Adani Enterprises aims for 75% non-aero revenue share at airports


Adani Enterprises expressed its goal of increasing the non-aeronautical revenue share of its airport business to 75% in the forthcoming years, with the remaining portion generated from aeronautical services.

Major sources of non-aeronautical revenue for airport operators, such as food and beverage, retail outlets, lounges, and real estate, were highlighted. Adani Airport Holdings, the airport arm of Adani Enterprises, reported a 19% year-on-year increase in passenger traffic to 88.6 million during 2023-24 (April to March) across the seven airports under its management.

Aeronautical revenues primarily stem from air traffic movements of airlines, encompassing landing fees, parking charges, and other fees imposed by the operator.

During a post-earnings conference call with analysts, the management noted, "With the exception of Mumbai (airport), the ratio is significantly skewed, with approximately 75% derived from aeronautical sources and 25% from non-aeronautical sources across our six airports." The management further stated that the revenue distribution at Mumbai International Airport is evenly split between aeronautical and non-aeronautical sources.
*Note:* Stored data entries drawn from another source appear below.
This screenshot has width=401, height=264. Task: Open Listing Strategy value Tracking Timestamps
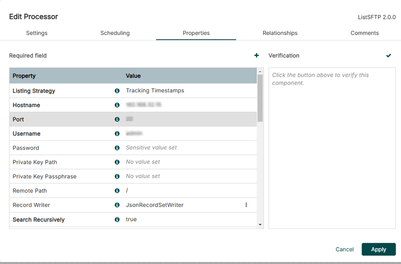pyautogui.click(x=155, y=90)
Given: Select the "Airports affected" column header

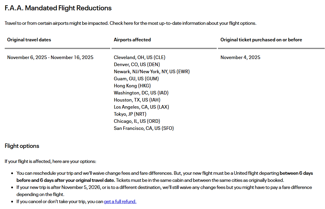Looking at the screenshot, I should (x=132, y=40).
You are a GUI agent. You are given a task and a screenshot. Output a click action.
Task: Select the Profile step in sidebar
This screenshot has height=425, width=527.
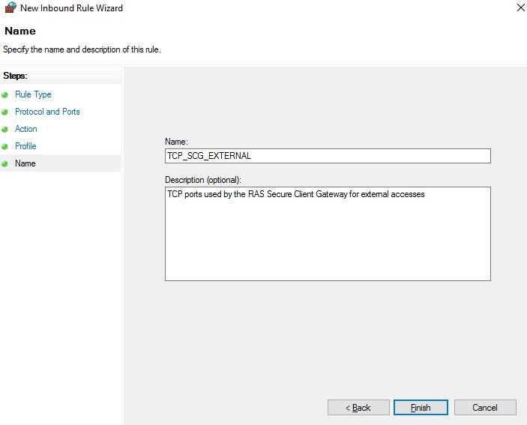[25, 146]
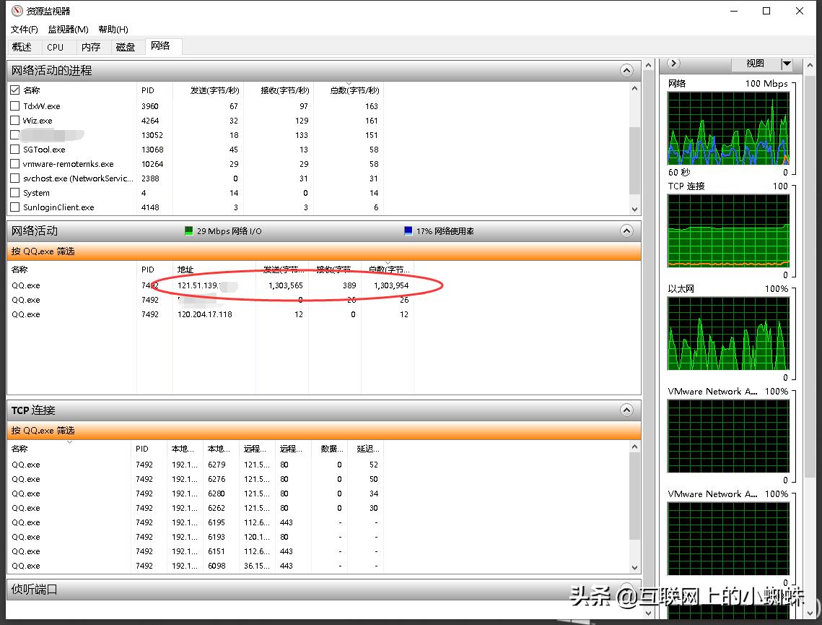
Task: Open the 监视器(M) menu
Action: tap(68, 30)
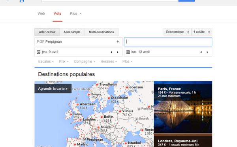The image size is (237, 147).
Task: Go to previous departure date with left arrow
Action: point(111,52)
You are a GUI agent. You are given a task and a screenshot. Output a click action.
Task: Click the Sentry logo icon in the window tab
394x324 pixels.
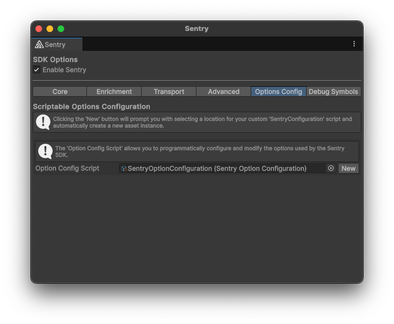(39, 44)
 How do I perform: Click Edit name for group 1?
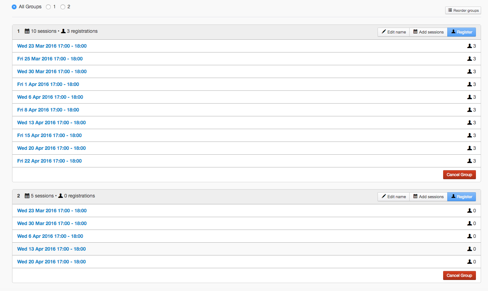tap(393, 32)
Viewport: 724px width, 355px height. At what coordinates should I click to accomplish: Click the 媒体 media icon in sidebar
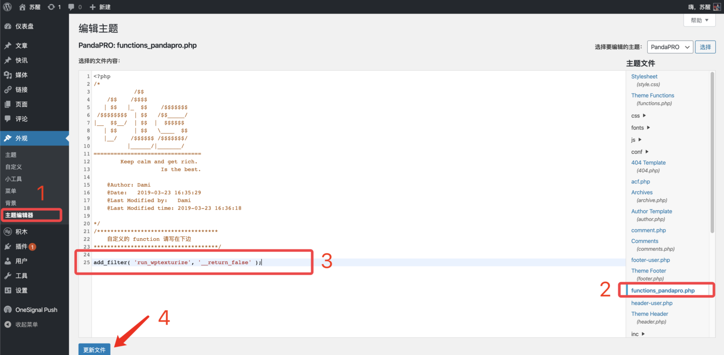[x=8, y=75]
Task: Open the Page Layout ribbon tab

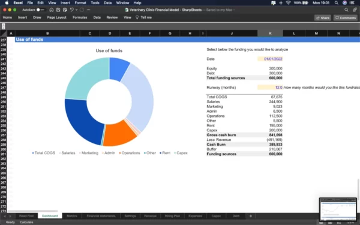Action: click(57, 17)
Airport operators favour a greater share of non-aeronautical revenue due to the regulatory component associated with aeronautical charges for services provided at an airport.

The management elaborated, "However, from a consumer standpoint, we are consistently striving to adjust this ratio to align more closely with international standards, aiming for a 75% contribution from non-aeronautical sources and 25% from aeronautical sources."